In den Katakomben des Fischmarktes

 

Die Zeiten für solche Fotos sind für mich vorbei und das finde ich sehr schade. Dieses Foto ist ein Zeitzeuge aus dem Januar im Jahre 2017 von der Fischabteilung des Cogon Marktes im westlichen Flügel.

Heute darf man nach städtisch und staatlich verordneten Maßnahmen nur noch an einer einzigen Stelle den Markt betreten. Um Zutritt zu gelangen muss man etliche Dokumente vorweisen und mit Gesichtsmaske und -schutzschild ausgestattet sein. Am Eingang entstehen Wartezeiten, weil sich dort Schlangen bilden, allerdings meist ohne Einhaltung eines Abstandes.
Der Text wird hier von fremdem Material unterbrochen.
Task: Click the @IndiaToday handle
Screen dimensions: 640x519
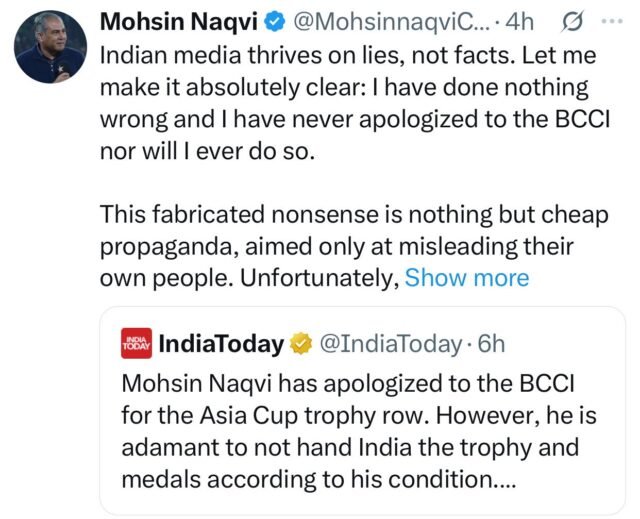Action: pos(389,344)
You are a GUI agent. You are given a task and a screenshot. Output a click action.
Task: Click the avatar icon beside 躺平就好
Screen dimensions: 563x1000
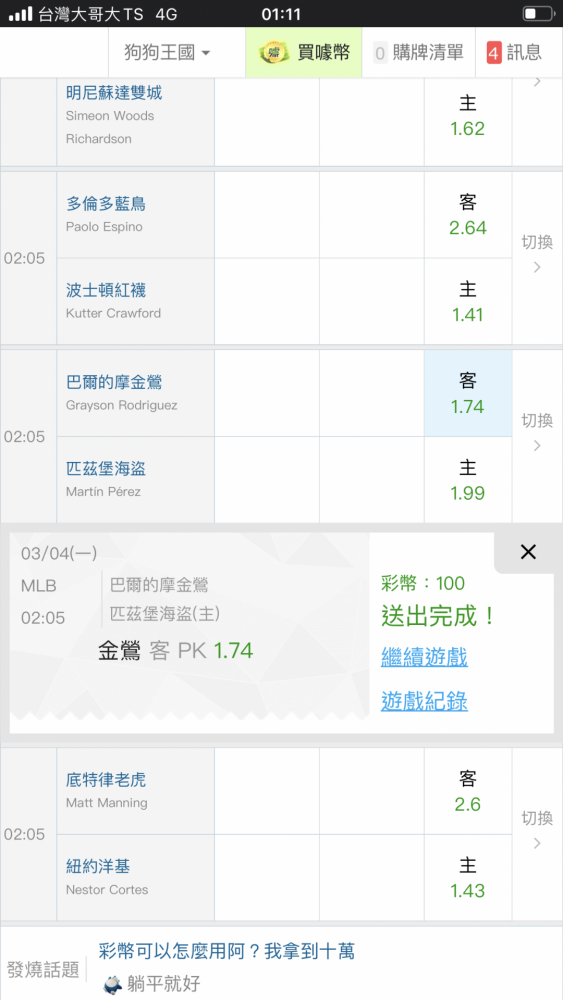click(x=113, y=983)
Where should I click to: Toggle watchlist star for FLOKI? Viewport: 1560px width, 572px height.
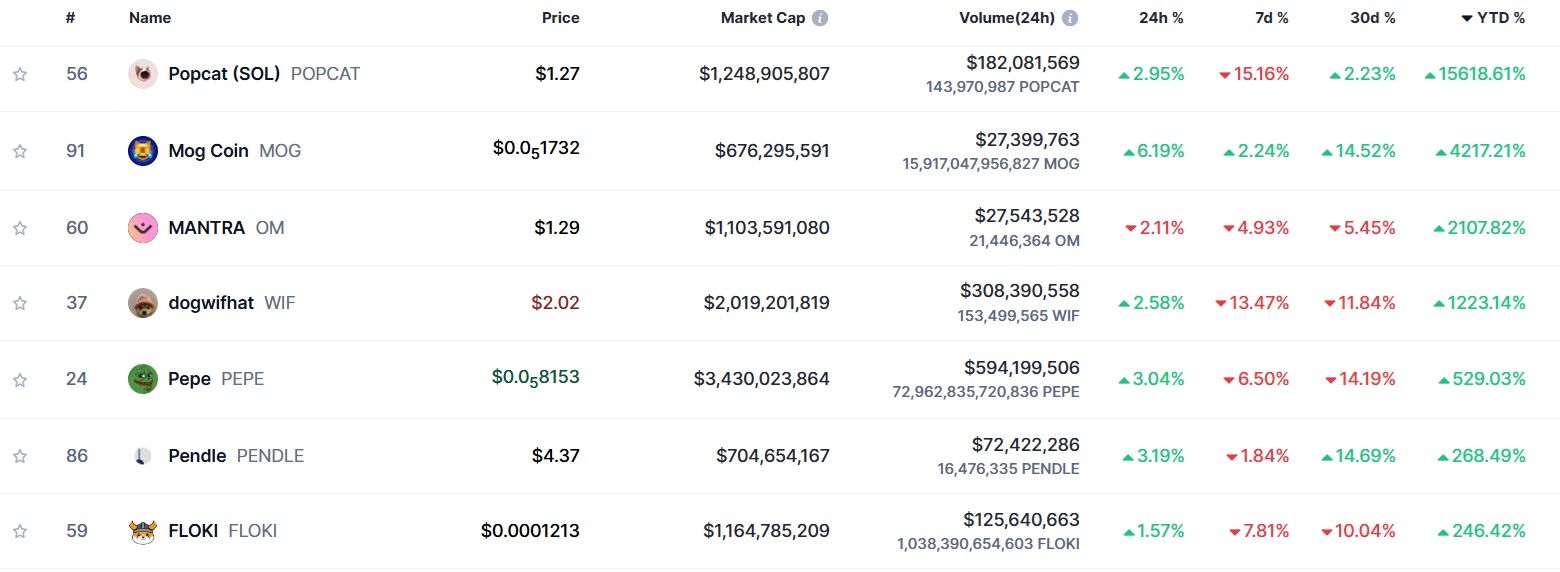coord(20,531)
Kann der Kunde nicht zum Markt, dann kommt eben der Markt zum Kunden. Dieses System gibt es nun verstärkt bei uns im Barangay. Etliche Fischhändler, und nicht nur diese, haben sich mobilisiert wie auf dem Land und bringen die unterschiedlichsten Fische in den verschiedenen Preisklassen ins Barangay. Da ist die Auswahl halt nicht so groß, aber der Kundenservice der Gleiche, weil auch hier ausgenommen und zerteilt wird nach Wünschen des Kunden.

Heutemorgen kam meine Frau von der Straße vom Fischkauf zurück und sagte, sie habe nun die Cellphone Nummer des mobilen Händlers und kann ihn jederzeit anrufen, welchen und wie viel Fisch sie haben möchte.

So geht zumindest mir die Marktatmosphäre verloren, dafür bildet sich im Gegenzug eine neue nachbarschaftliche Atmosphäre im Barangay.